本記事では、画面比率、色域、明るさ、USB-C給電、持ち運びやすさ、焼き付き対策まで比較します。どちらを選べば外出先の仕事が止まりにくいか、作業内容から判断できるように整理しました。
※本記事には広告リンクが含まれます。価格、在庫、付属品は変わる場合があるため、購入前に商品ページで確認してください。

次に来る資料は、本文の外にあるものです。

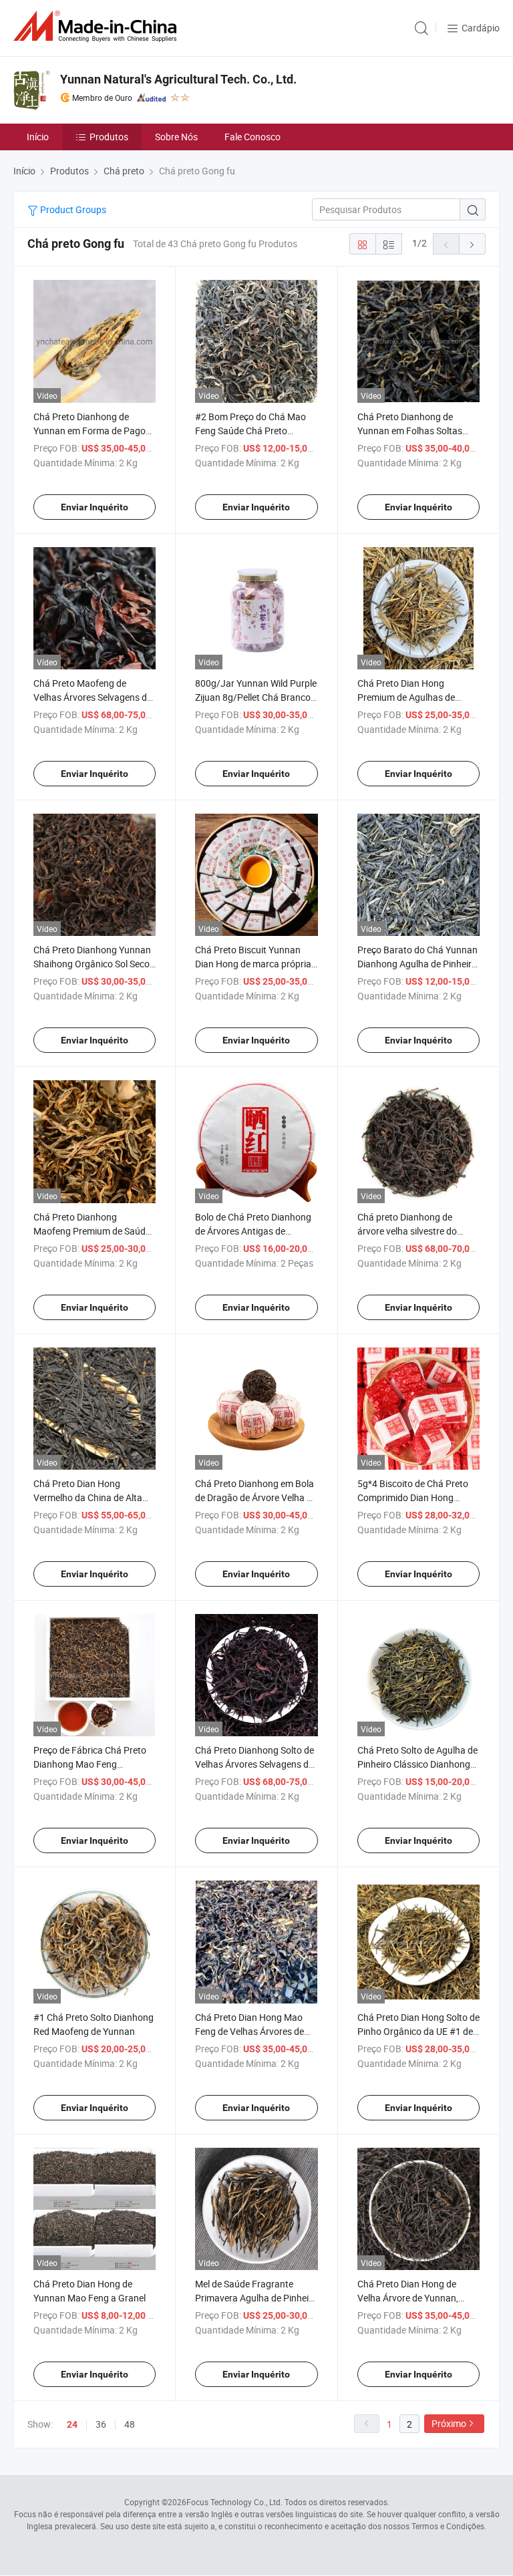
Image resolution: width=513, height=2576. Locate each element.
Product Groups (72, 209)
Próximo (449, 2423)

先に結論:資料作成はMQ16FC、色と軽さならMQ16AH
MQ16FCとMQ16AHの選び方は、持ち運ぶ目的で決まります。
| 主な使い方 | おすすめ | 理由 |
|---|---|---|
| Excel・資料作成・Web閲覧 | MQ16FC | 16:10で縦の作業領域が広い |
| コード・文章・チャット | MQ16FC | 120ピクセル多く表示できる |
| ノートPCへ給電しながら使う | MQ16FC | 最大65Wのパススルー充電に対応 |
| 写真・映像の色確認 | MQ16AH | DCI-P3 100%、HDR10を明記 |
| 映画を画面いっぱいに表示 | MQ16AH | 16:9映像と同じ比率 |
| 荷物を1gでも減らしたい | MQ16AH | 約650gで新型より約30g軽い |
| 離席時の焼き付き対策を重視 | MQ16AH | 近接センサーを搭載 |
仕事用として今から選ぶなら、MQ16FCがおすすめです。
16:10は派手な変化ではありませんが、ツールバーやタスクバーを表示したまま本文を広く使えます。カフェやホテルでノートPCと並べたとき、スクロールを減らせる差として毎日効いてきます。

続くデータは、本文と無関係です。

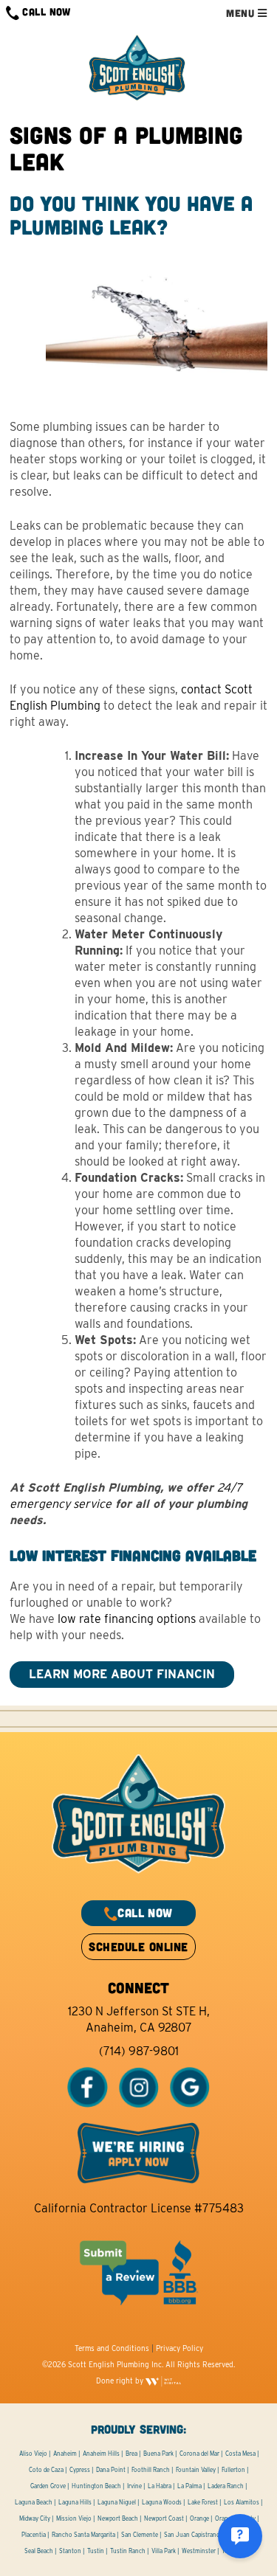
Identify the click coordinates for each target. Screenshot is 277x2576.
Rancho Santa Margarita (83, 2534)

色編集が中心なら、公式仕様上の色域とHDR性能はMQ16AHが上です。新型という理由だけで買い替える必要はありません。
MQ16FCとMQ16AHの違いを比較表で確認
MQ16FCのASUS公式仕様とMQ16AHのASUS公式仕様をもとに、主な違いをまとめました。

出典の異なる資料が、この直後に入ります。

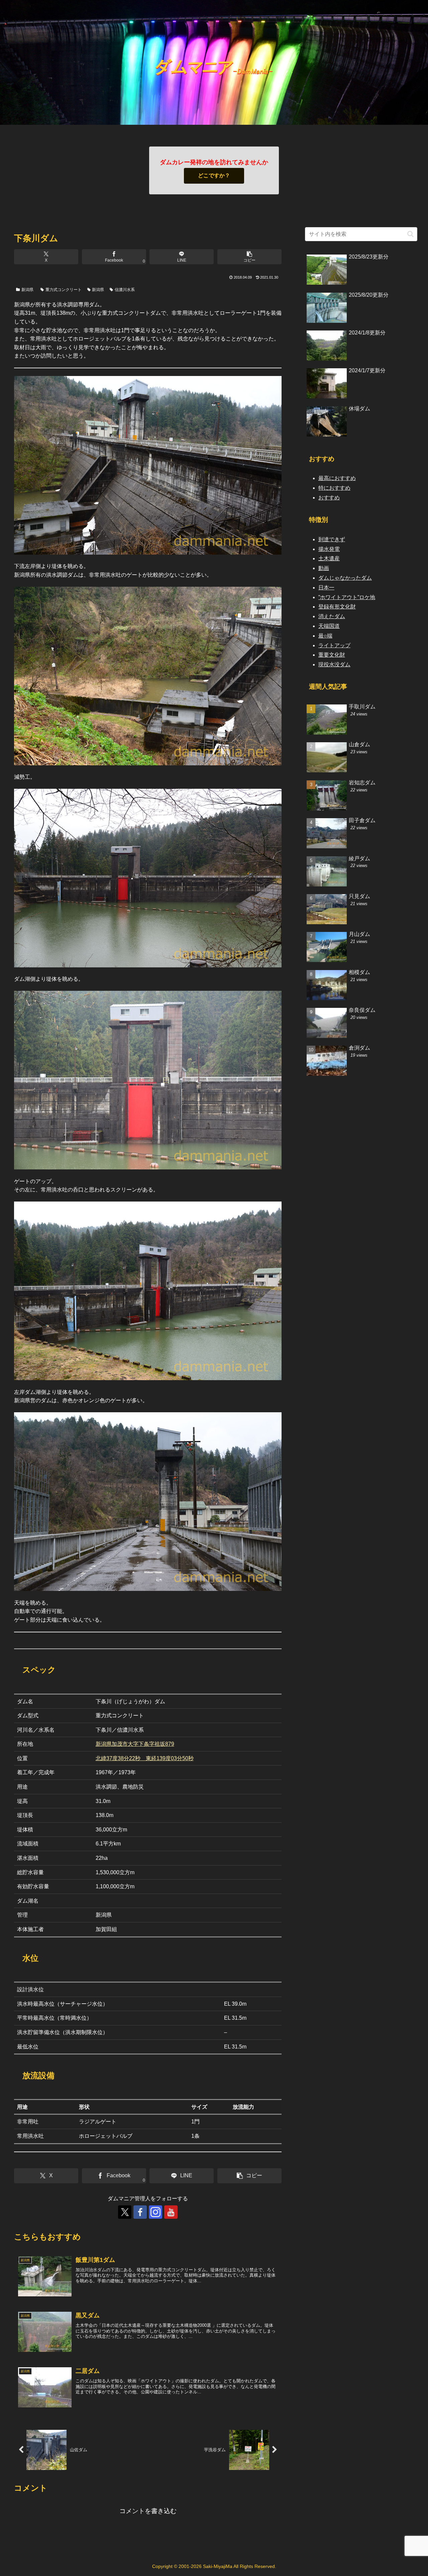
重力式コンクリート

| 比較項目 | MQ16FC | MQ16AH |
|---|---|---|
| 発売時期 | 2026年7月 | 2022年 |
| パネル | OLED・グレア | OLED・グレア |
| 画面サイズ | 16型 | 15.6型 |
| アスペクト比 | 16:10 | 16:9 |
| 解像度 | 1920×1200 | 1920×1080 |
| 表示領域 | 344.448×215.28mm | 約344.21×193.62mm |
| DCI-P3 | 95% | 100% |
| 色精度 | ΔE<2 | ΔE<2 |
| 表示色 | 約1,670万色 | 約10億7,370万色 |
| 最大輝度 | 300cd/㎡ | 360cd/㎡、HDR時400cd/㎡ |
| コントラスト比 | 100,000:1 | 100,000:1 |
| HDR | 公式仕様にHDR最大コントラストの記載 | HDR10 |
| 応答速度 | 1ms | 1ms |
| リフレッシュレート | 最大60Hz | 最大60Hz |
| USB-C | 2基、DP Alt Mode | 3基、うち映像入力対応2基 |
| Mini HDMI | 1基 | 1基 |
| パススルー充電 | 最大65W | 公式仕様に同等機能の記載なし |
| 自動回転 | DisplayWidget Centerで対応 | 対応 |
| 焼き付き対策 | ASUS OLED Care | 近接センサー |
| スピーカー | なし | なし |
| 本体重量 | 約680g | 約650g |
| 本体サイズ | 約359×233×9mm | 約358.7×226.15×8.95mm |
| 消費電力 | 使用時4.7W | 使用時15W以下 |
| 保証 | 国内保証の条件を販売ページで確認 | 購入日より2年の国内保証 |
どちらもOLED、応答速度1ms、Mini HDMI、USB-C映像入力、三脚穴、自動回転に対応します。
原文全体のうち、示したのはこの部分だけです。